Bezstresowe wychowanie sranie, ja jak coś przekombinowałem to jak z pacha dostałem to od razu światopogląd wyprostowany, a nie daleko patrząc mój siostrzeniec bezstresowo wychowany wszedł już na głowę starszym, którzy mi teraz mówią, że za młodu mogli mu kilka razy wlać pachem to byłby normalniejszy. Rozpuścili gnoja jak dziadowski bicz to teraz mają.

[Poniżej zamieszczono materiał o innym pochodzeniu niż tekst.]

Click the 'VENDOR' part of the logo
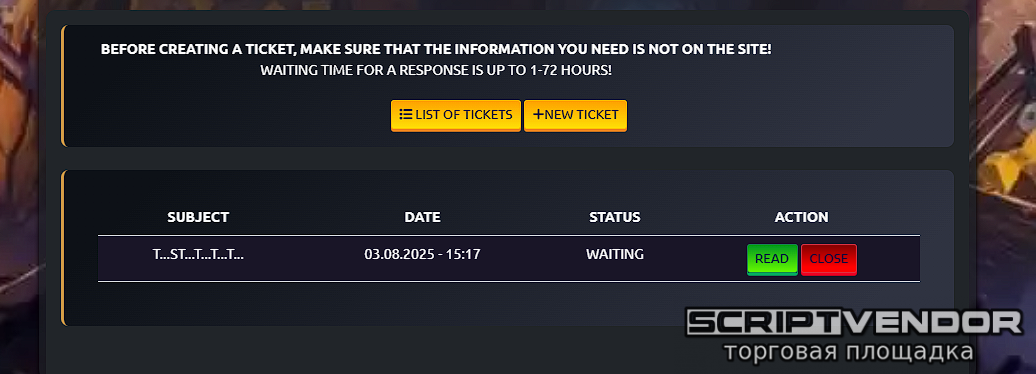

Wpier sie nie raz dostalo ale jak widze co ta kurew wyczynia z tym dzieckiem to bym najchetniej przywiazal ja do drzewa i napawal sie jej strachem i uczuciem bezsilnosci w trakcie lamania jej kosci jakims badylem.
ja rozumiem ze dziecka jest szkoda bo to prawda ale kiedys bylismy inaczej wychowywani.nabroilismy to byl ostry wpie**ol
Racja ale jakoś nie napie**alało się kijem od miotły z całej pary kilkuletnich dziewczynek.
Też w dupę dostawałem od matki ścierą ale k***a kijem to już patologia.
Swoją drogą dam wam zagwozdkę - czy takie napie**alanie kijem jest dla dziecka gorsze niż jak ojczym albo brat czy inny ch*j posuwa co nocy taką małą?
(niby jedno i drugie boli ale przy kiju ból zostaje a przy drugim przechodzi po czasie)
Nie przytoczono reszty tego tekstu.